- _Task to complete_: Transcribe the entries that follow, word for word.

━━━━━ Working data ━━━━━

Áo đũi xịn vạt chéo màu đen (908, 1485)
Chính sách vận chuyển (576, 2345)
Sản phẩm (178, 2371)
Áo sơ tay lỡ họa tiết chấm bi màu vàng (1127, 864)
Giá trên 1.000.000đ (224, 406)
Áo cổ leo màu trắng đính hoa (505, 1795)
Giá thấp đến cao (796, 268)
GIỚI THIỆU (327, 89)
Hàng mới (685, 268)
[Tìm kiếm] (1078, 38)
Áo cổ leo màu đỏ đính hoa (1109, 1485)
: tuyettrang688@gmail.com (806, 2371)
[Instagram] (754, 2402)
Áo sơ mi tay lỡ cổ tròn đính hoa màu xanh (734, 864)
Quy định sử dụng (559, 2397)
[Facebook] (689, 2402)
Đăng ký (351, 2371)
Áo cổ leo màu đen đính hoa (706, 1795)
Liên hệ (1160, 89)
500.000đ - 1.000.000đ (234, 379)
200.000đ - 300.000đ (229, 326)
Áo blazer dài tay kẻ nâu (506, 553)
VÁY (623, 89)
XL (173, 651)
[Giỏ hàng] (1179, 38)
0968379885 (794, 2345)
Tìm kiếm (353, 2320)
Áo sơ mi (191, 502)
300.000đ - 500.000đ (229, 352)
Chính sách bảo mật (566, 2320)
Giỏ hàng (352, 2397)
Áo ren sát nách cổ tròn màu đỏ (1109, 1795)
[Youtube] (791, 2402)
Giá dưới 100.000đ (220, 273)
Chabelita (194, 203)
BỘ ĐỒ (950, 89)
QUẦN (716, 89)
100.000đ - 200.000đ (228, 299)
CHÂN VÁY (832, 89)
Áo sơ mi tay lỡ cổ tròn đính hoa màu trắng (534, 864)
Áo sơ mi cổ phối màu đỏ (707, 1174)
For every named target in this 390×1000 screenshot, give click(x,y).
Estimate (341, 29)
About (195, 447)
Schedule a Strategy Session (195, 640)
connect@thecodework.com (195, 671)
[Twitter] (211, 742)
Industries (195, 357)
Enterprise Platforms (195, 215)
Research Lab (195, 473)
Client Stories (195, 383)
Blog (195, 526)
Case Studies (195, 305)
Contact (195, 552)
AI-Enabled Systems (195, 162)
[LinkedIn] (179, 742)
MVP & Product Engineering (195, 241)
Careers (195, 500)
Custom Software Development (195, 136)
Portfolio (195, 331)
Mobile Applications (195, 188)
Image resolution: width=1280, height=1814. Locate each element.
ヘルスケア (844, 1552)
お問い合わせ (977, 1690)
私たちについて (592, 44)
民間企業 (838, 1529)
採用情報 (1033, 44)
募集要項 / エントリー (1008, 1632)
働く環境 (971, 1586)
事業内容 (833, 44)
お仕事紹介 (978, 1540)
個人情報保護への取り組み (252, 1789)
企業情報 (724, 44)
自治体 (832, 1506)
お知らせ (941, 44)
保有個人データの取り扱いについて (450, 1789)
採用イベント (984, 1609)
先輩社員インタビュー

━━━━━

- _Task response_:
Áo đũi xịn vạt chéo màu đen (908, 1485)
Chính sách vận chuyển (576, 2345)
Sản phẩm (178, 2371)
Áo sơ tay lỡ họa tiết chấm bi màu vàng (1127, 864)
Giá trên 1.000.000đ (224, 406)
Áo cổ leo màu trắng đính hoa (505, 1795)
Giá thấp đến cao (796, 268)
GIỚI THIỆU (327, 89)
Hàng mới (685, 268)
[Tìm kiếm] (1078, 38)
Áo cổ leo màu đỏ đính hoa (1109, 1485)
: tuyettrang688@gmail.com (806, 2371)
[Instagram] (754, 2402)
Áo sơ mi tay lỡ cổ tròn đính hoa màu xanh (734, 864)
Quy định sử dụng (559, 2397)
[Facebook] (689, 2402)
Đăng ký (351, 2371)
Áo cổ leo màu đen đính hoa (706, 1795)
Liên hệ (1160, 89)
500.000đ - 1.000.000đ (234, 379)
200.000đ - 300.000đ (229, 326)
Áo blazer dài tay kẻ nâu (506, 553)
VÁY (623, 89)
XL (173, 651)
[Giỏ hàng] (1179, 38)
0968379885 (794, 2345)
Tìm kiếm (353, 2320)
Áo sơ mi (191, 502)
300.000đ - 500.000đ (229, 352)
Chính sách bảo mật (566, 2320)
Giỏ hàng (352, 2397)
Áo ren sát nách cổ tròn màu đỏ (1109, 1795)
[Youtube] (791, 2402)
Giá dưới 100.000đ (220, 273)
Chabelita (194, 203)
BỘ ĐỒ (950, 89)
QUẦN (716, 89)
100.000đ - 200.000đ (228, 299)
CHÂN VÁY (832, 89)
Áo sơ mi tay lỡ cổ tròn đính hoa màu trắng (534, 864)
Áo sơ mi cổ phối màu đỏ (707, 1174)
For every named target in this 390×1000 screenshot, give click(x,y).
Estimate (341, 29)
About (195, 447)
Schedule a Strategy Session (195, 640)
connect@thecodework.com (195, 671)
[Twitter] (211, 742)
Industries (195, 357)
Enterprise Platforms (195, 215)
Research Lab (195, 473)
Client Stories (195, 383)
Blog (195, 526)
Case Studies (195, 305)
Contact (195, 552)
AI-Enabled Systems (195, 162)
[LinkedIn] (179, 742)
MVP & Product Engineering (195, 241)
Careers (195, 500)
Custom Software Development (195, 136)
Portfolio (195, 331)
Mobile Applications (195, 188)
Image resolution: width=1280, height=1814. Locate each element.
ヘルスケア (844, 1552)
お問い合わせ (977, 1690)
私たちについて (592, 44)
民間企業 (838, 1529)
採用情報 (1033, 44)
募集要項 / エントリー (1008, 1632)
働く環境 (971, 1586)
事業内容 (833, 44)
お仕事紹介 (978, 1540)
個人情報保護への取り組み (252, 1789)
企業情報 (724, 44)
自治体 (832, 1506)
お知らせ (941, 44)
保有個人データの取り扱いについて (450, 1789)
採用イベント (984, 1609)
先輩社員インタビュー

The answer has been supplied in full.